What you can submit in attempt 2:

  • If you failed attempt 1: improve the project and resubmit it for attempt 2. This is allowed.
  • If you passed attempt 1: you cannot resubmit the same project for attempt 2, even if you improved it. That counts as self-plagiarism and disqualifies you if attempt 1 had already given you a passing score. To submit something for attempt 2, it must be a different project (different problem, different dataset, different code).

Submitting two different projects across the two windows is possible but not the typical path. Leaderboard scores in that case are summed across attempts (attempt 1 score + attempt 2 score), not “best of two”.

Skipping attempt 1 and only submitting in attempt 2 is fine.

Resubmitting before the deadline

You can resubmit any number of times before the deadline closes. Only the latest submission counts. Common reasons to resubmit:

  • You found a bug and pushed a fix; update the commit ID in the form to match.
  • You added more learning-in-public links and want them counted.
  • You forgot to set your certificate name.

Once the form is closed, no more updates are accepted. A typo in a link or a wrong commit ID cannot be fixed after the deadline.

Dataset

Generally any dataset works, with one rule that applies to every zoomcamp:

  • You cannot use a dataset that the course itself uses in lectures or homework. The point of the project is to apply your skills to something new, not to redo the course example.
  • Each course’s project page lists the specific datasets that are off-limits for that course.

Beyond that:

  • Pick something you find interesting; you will work with it for weeks.
  • Large enough to make the engineering meaningful, but does not have to be huge. A few hundred MB is fine.
  • Public datasets (Kaggle, government open data, public APIs) are common.
  • Private or proprietary data is not recommended because peer reviewers must be able to reproduce.

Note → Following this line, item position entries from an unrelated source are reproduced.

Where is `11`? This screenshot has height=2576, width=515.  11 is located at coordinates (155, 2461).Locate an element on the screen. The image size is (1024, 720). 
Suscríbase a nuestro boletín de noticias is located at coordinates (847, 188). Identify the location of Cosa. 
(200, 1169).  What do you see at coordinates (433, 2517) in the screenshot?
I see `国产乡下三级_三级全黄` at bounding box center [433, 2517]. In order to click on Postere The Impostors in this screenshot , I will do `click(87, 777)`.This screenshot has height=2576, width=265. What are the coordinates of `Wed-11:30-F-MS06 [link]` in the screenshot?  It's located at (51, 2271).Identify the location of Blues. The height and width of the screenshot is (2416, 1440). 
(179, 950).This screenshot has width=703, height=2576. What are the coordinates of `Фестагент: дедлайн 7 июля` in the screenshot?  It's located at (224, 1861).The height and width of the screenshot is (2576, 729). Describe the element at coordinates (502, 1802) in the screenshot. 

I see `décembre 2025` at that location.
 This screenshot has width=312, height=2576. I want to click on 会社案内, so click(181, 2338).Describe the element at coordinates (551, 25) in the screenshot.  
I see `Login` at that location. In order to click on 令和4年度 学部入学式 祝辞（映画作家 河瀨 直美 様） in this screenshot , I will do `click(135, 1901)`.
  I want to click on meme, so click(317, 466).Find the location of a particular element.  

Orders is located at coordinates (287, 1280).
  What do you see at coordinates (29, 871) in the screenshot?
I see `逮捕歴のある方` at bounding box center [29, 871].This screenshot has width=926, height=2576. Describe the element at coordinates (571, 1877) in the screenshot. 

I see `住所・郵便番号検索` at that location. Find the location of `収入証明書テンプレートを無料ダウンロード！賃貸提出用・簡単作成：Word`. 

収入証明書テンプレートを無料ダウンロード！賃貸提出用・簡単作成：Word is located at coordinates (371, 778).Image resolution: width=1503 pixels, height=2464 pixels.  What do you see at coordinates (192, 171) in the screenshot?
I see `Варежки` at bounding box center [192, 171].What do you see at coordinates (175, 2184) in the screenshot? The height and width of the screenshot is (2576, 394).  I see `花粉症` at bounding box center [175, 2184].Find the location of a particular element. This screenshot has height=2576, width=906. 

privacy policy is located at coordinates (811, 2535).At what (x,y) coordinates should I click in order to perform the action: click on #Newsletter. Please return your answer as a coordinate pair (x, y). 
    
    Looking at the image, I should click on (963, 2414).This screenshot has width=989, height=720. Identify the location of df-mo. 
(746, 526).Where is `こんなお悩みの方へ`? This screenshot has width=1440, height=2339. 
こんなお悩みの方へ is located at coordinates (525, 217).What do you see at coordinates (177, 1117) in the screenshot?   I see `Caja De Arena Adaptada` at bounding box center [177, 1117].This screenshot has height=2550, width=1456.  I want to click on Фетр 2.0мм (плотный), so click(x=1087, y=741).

For DE-style projects specifically, pick something with a sensible pipeline shape: ingestion, warehouse, transformations, presentation.

Tech stack

You are not required to use the same tools as the course. If the course taught GCP and you want to use AWS, that is fine. If the course taught Mage and you want to use Airflow, that is fine.

Caveats:

  • Document your choices clearly in the README so reviewers can follow.
  • Reviewers may not be familiar with your stack. Help them understand it.
  • Make the project reproducible. If a reviewer cannot run it (or at least understand how it would run), you lose points on the reproducibility criterion.

API keys and credentials

  • Use environment variables. Never commit secrets.
  • Document in the README how a reviewer would obtain the necessary credentials (for example, “sign up for a free API key at xyz.com”).
  • If the data source absolutely requires private credentials, accept that you may lose some reproducibility points. Document the trade-off.

Cloud costs

Most projects can be built on free tiers. If you need cloud resources beyond the free tier:

  • Use sample data instead of full data during development.
  • Tear down expensive resources (clusters, large warehouses) when not actively using them.
  • For DE projects, GCP free credits ($300) cover the project for most students.

Repo gotchas

  • Make your repo public before submitting. Submitted repos that are private or deleted at peer-review time count as not submitted.
  • If you accidentally pushed secrets, do not delete the repo. Rotate the secrets, remove them from the repo (and history if possible), and keep the repo accessible.

After submitting

You can share your project freely. Your project goes into the project gallery on the course platform after the cohort and is a great portfolio piece. Share on LinkedIn, X, your personal site.

For sharing in Slack, use the appropriate promotion channel (#shameless-promotion, #interesting-content) following the promotion rules.